→ **EXCERPT PROVIDED**:

━━━━━━━━

A lot of that historically, in the past few quarters have been just a few customers that really have driven that, DJI, we've talked about in the past and a few others. As we go forward, if we see some opportunities or markets that CV is well suited for, I think you might be able to see some opportunity there. But meanwhile, we've kind of thought about it as a declining market. And if we get upside, we've taken it, but we aren't really changing our viewpoint on that.
Matt Ramsay -- Cowen and Company -- Analyst
Got it. Thanks, guys. Appreciate it.
Operator
Thank you. Our next question comes from Ross Seymore with Deutsche Bank. Your line is now open.
Ross Seymore -- Deutsche Bank -- Analyst
Hi, guys. Congrats on the strong results. Just had a question -- a couple of questions. But the first one is on the inventory and the supply side of things.
How did you guys have your inventory increase so significantly, not that the days are out of whack with anything historically, but I was a little surprised that you have those constraints on one hand that you talked about with revenue in the second quarter being the worst, but your inventory still went up, I think, about 25%, 30% sequentially. Is that just different parts where you're not supply constrained outside of the Austin fab or specific end markets likely to be more impacted by the Austin freeze? Any color there would be helpful.
Fermi Wang -- President and Chief Executive Officer
Well, first of all, I think that we have very good visibility for our customers, and the demand is strong. And basically, the inventory number you see is based on, first of all, the strong demand. Second, I think it's become very clear that you need to give a bigger lead time because the lead time increased a lot, we decide to increase our inventory level so that we can protect ourselves and protect our customers. The combination of these two really drive out inventory.
But at the same time, I have to say, I think we are confident those inventory is not going to be debt inventory for us because we know the run rate of the customer, we have multiple customers in the different product lines and we are confident that we're building a inventory that we will be able to sell. But the most important thing is consider the current environment, we really need to make sure that we have announced product for our customers if the lead time of those products continue to be a problem for us.

━━━━━━━━

Word and item position data
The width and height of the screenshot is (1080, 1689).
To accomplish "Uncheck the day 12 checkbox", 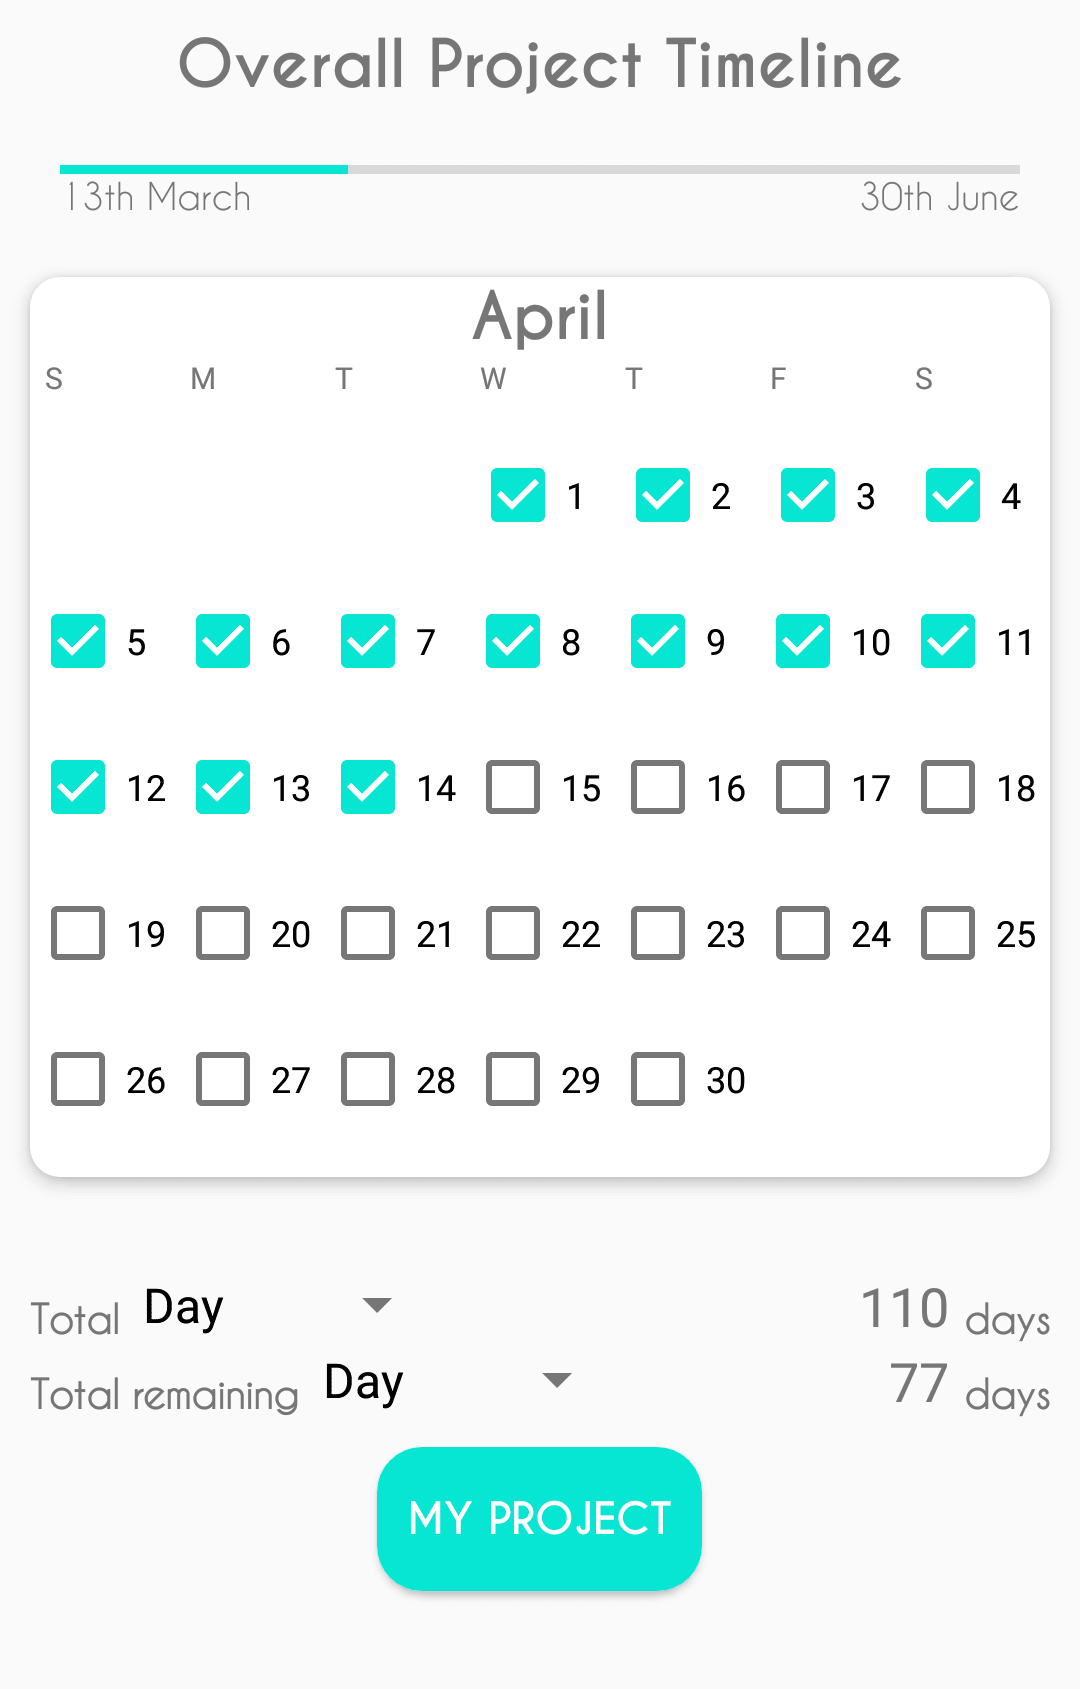I will click(78, 787).
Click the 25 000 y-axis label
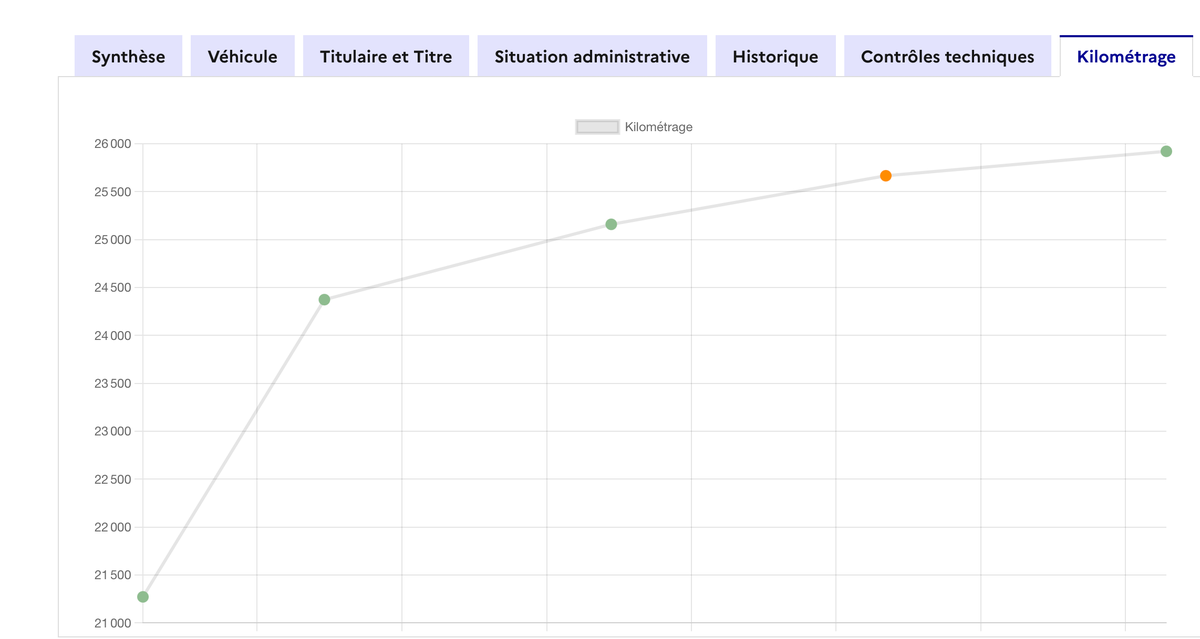The width and height of the screenshot is (1200, 639). [x=112, y=240]
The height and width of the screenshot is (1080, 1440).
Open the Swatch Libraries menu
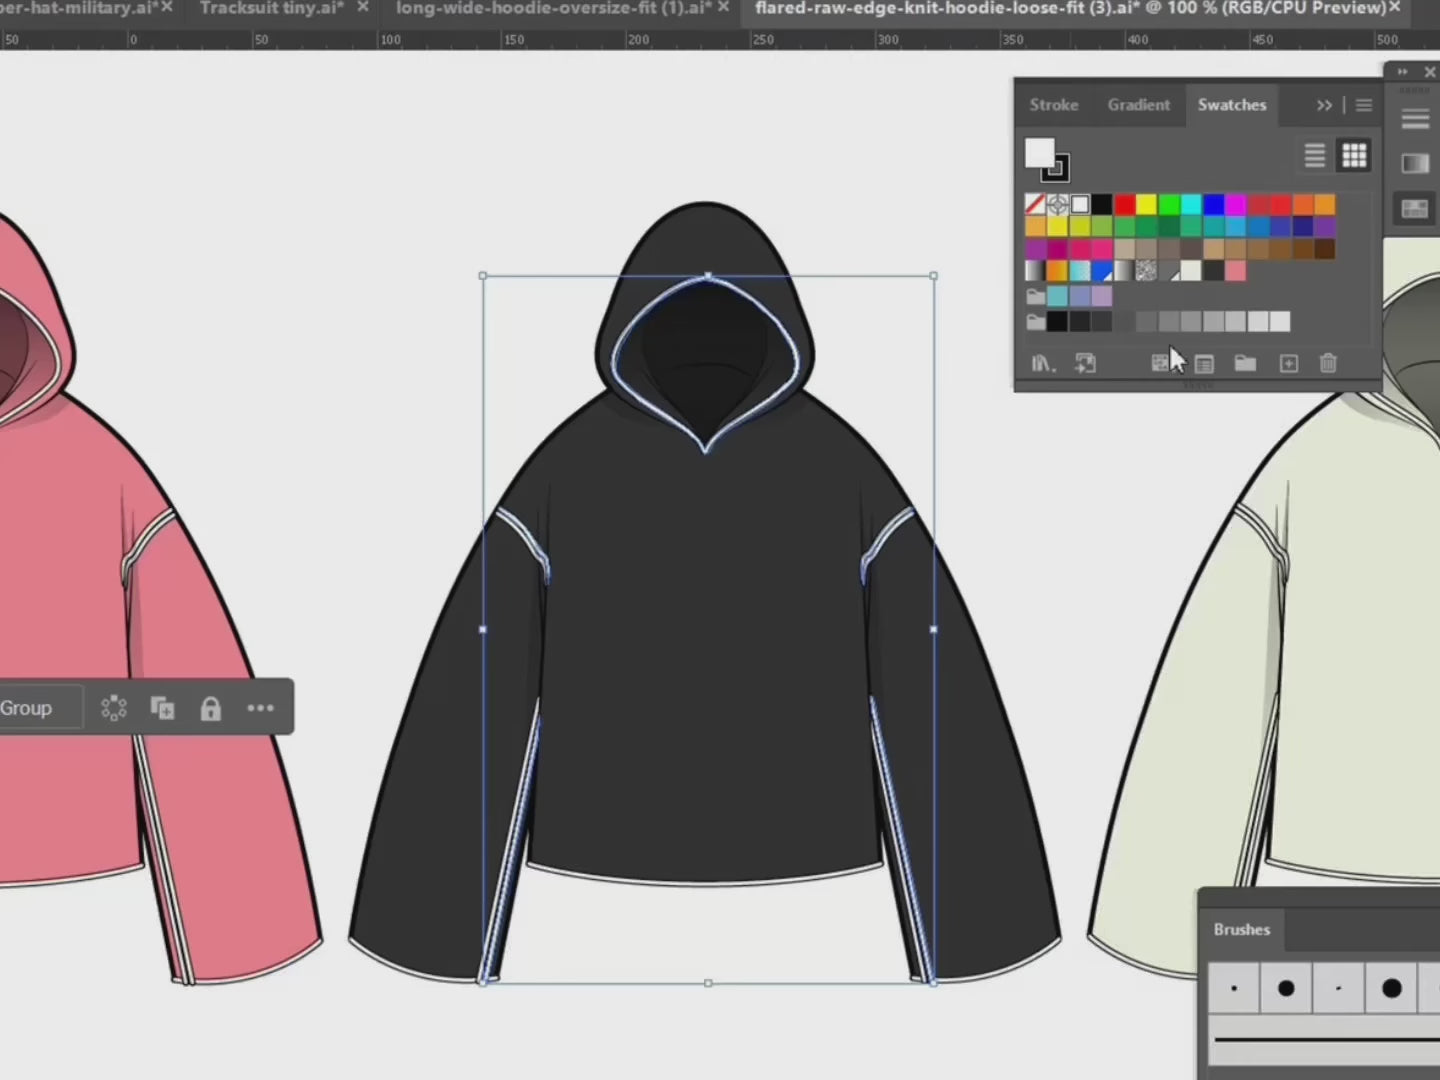point(1042,363)
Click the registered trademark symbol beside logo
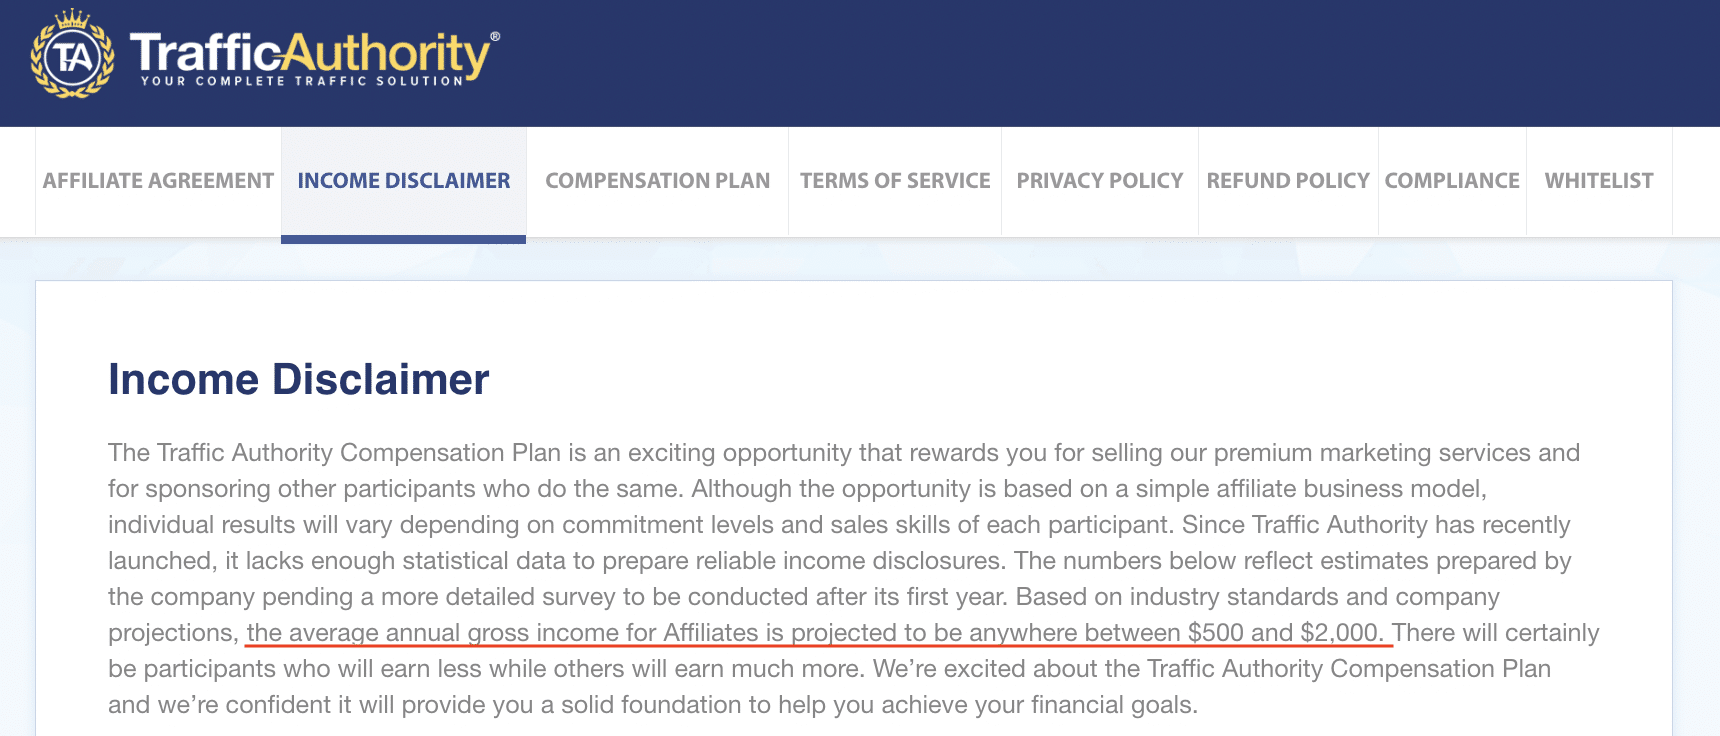1720x736 pixels. [495, 36]
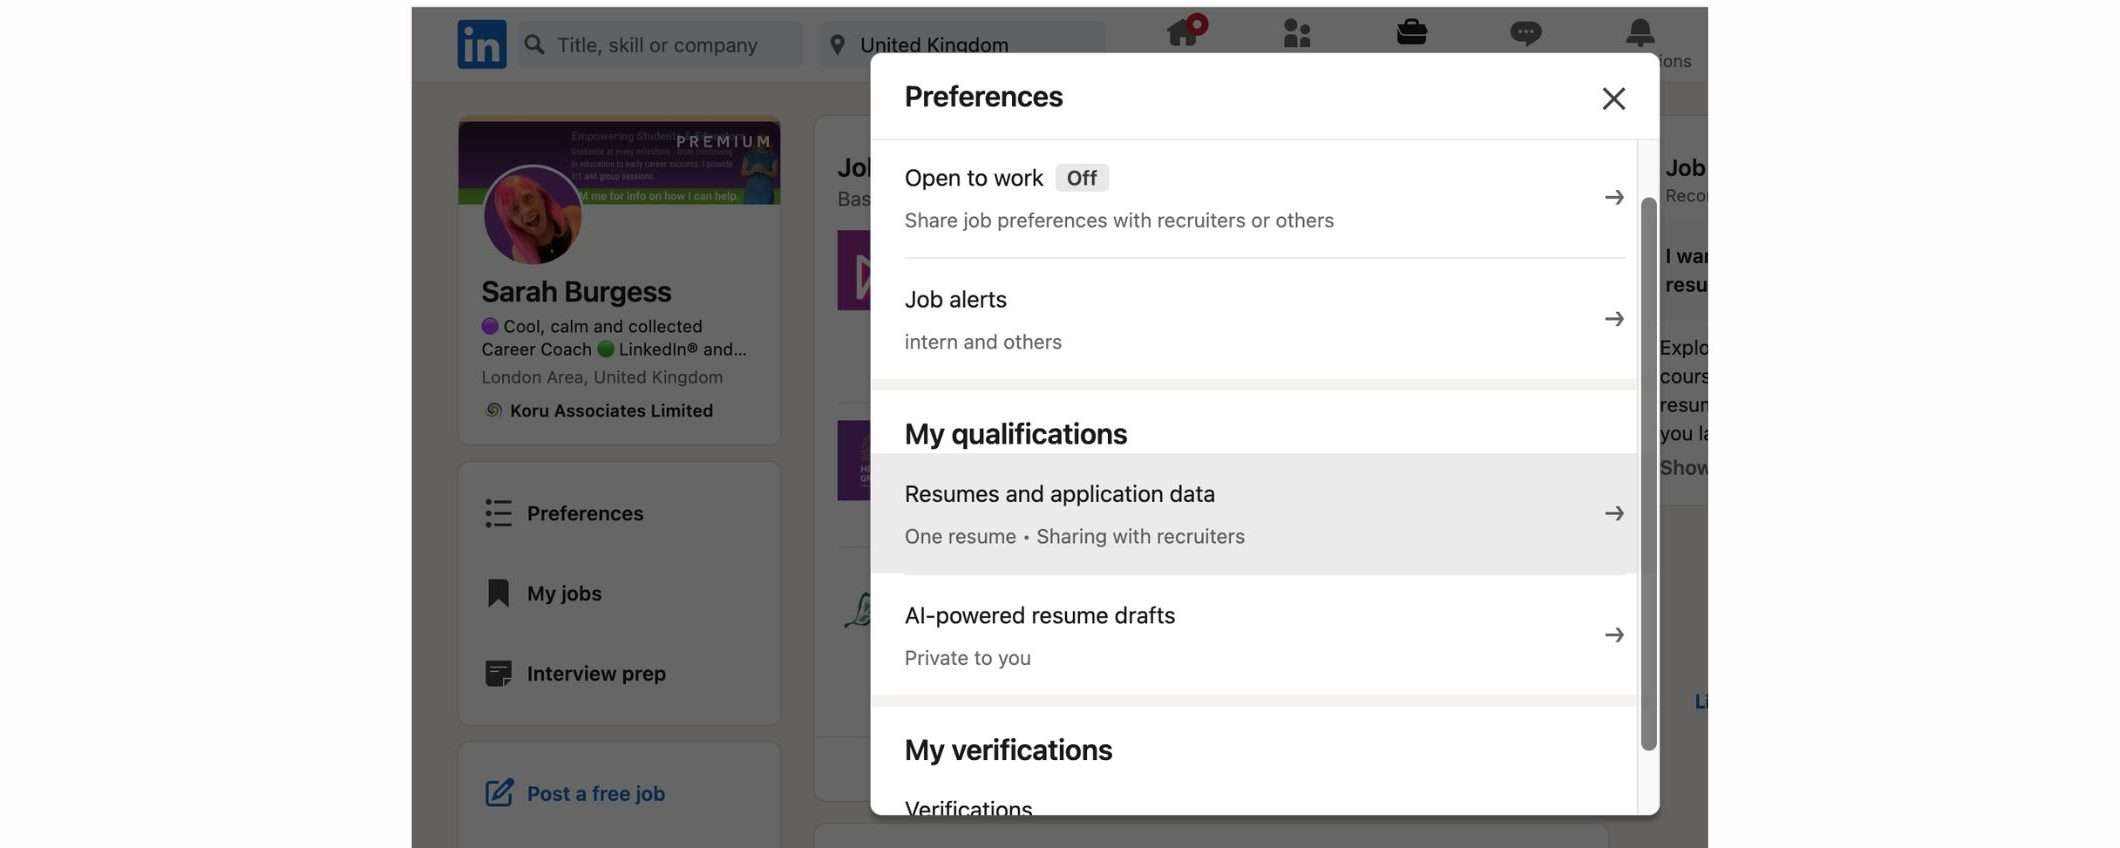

━━━━━━━━

→ **REQUIREMENT A**: In the earnings call transcript, what two factors does Fermi Wang say drove the rise in inventory?
→ **REQUIREMENT B**: Render this sentence from the earnings call transcript in Spanish: "Well, first of all, I think that we have very good visibility for our customers, and the demand is strong."
The records were drawn from a separate source.

→ **ANSWER A**: Strong customer demand and a decision to hold more inventory because lead times increased a lot.

→ **ANSWER B**: Bueno, en primer lugar, creo que tenemos muy buena visibilidad de nuestros clientes, y la demanda es fuerte.